BENNINGTON — A retired attorney and advocate from Bennington will tell Vermont legislators that reproductive freedom is an essential human right when she testifies Wednesday before a House panel.
A public hearing for the Reproductive Liberty Amendment, also known as Proposition 5, will be held virtually and in person on Wednesday from 6 to 8 p.m. by the House Human Services Committee. Mary Gerisch, a retired human rights lawyer, is scheduled to speak virtually at the hearing in support of the amendment.
The proposed amendment to the Vermont Constitution aims to protect reproductive autonomy, which includes the right to choose or refuse birth control, abortion, carrying a pregnancy to term and sterilization.
Gerisch said reproductive autonomy is a human rights issue, adding, "All of the different kinds of human rights that we have, according to the [United Nations], according to general morality, or whatever standard you want to use, are impacted by this — whether it’s gender identity, whether it’s ethnicity or ability.”
The proposed amendment would not only protect a person’s right to choose abortion, but it would also protect a person’s right to choose to become a parent.
Gerisch pointed out that she is familiar with this issue and the history of forced sterilizations because of her Lakota background, “I know they’ve done the same thing to other folks of color and other ethnicities.”
“When we don’t have protections for people to exercise their dignity, in claiming their human rights, people die," she said. "It’s about health care ... you have a human right to health care. With everyone trying to overturn Roe v. Wade at the Supreme Court, this gives us an out on that.”
The proposed amendment would prevent “back alley abortions,” Gerisch said. She grew up in Detroit at a time when so-called back alley abortions were common.
“A lot of people died from those. Even if you don’t believe in abortion, certainly you believe in having proper health care and having people not die from botched surgeries,” Gerisch said.
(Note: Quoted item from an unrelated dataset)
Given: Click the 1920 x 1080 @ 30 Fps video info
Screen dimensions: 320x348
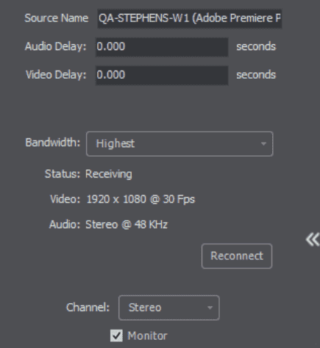Looking at the screenshot, I should click(141, 199).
Vermonters have had the rights passed down from Roe v. Wade for over half a century, without major restrictions placed on them. In some other states, people seeking abortions must face waiting periods, limitations on public funding and state-mandated, medically inaccurate counseling, such as the false link between abortion and breast cancer.
Opponents of Proposition 5 believe the amendment goes too far and will allow abortion throughout all nine months of pregnancy.
However, only 1 to 2 percent of all abortions occur after 20 weeks, and a very small fraction occur after 24 weeks, according to the Turnaway Study, which followed the long-term effects for women who received an abortion versus those who were denied an abortion.
“In addition to those with maternal or fetal health reasons for abortion, there are women who are late in discovering they are pregnant or who experience significant barriers to getting an abortion,” writes Diana Greene Foster, study author.
Proposition 5 would prohibit Vermont’s interference in reproductive access unless there was a compelling state interest.
“It’s not about abortions. It’s about our right to live a dignified life and our right to be able to exercise our human rights in all different aspects,” Gerisch said.
The passing or dismissal of the amendment could potentially affect the funding that Planned Parenthood receives in the future, which could prevent several services, including abortion, from continuing.
“I’m talking about health care, mental health care, things that aren’t available readily, and things that people really need, [including] people who have reproductive health issues of any kind,” Gerisch said. “Their funding shouldn’t be dependent on the passage of Prop. 5.”
Proposition 5 will need to pass through the House with a majority of votes, and then will appear on ballots for Vermonters to vote in November.
To watch the hearing online, visit legislature.vermont.gov/committee/streaming/house-human-services.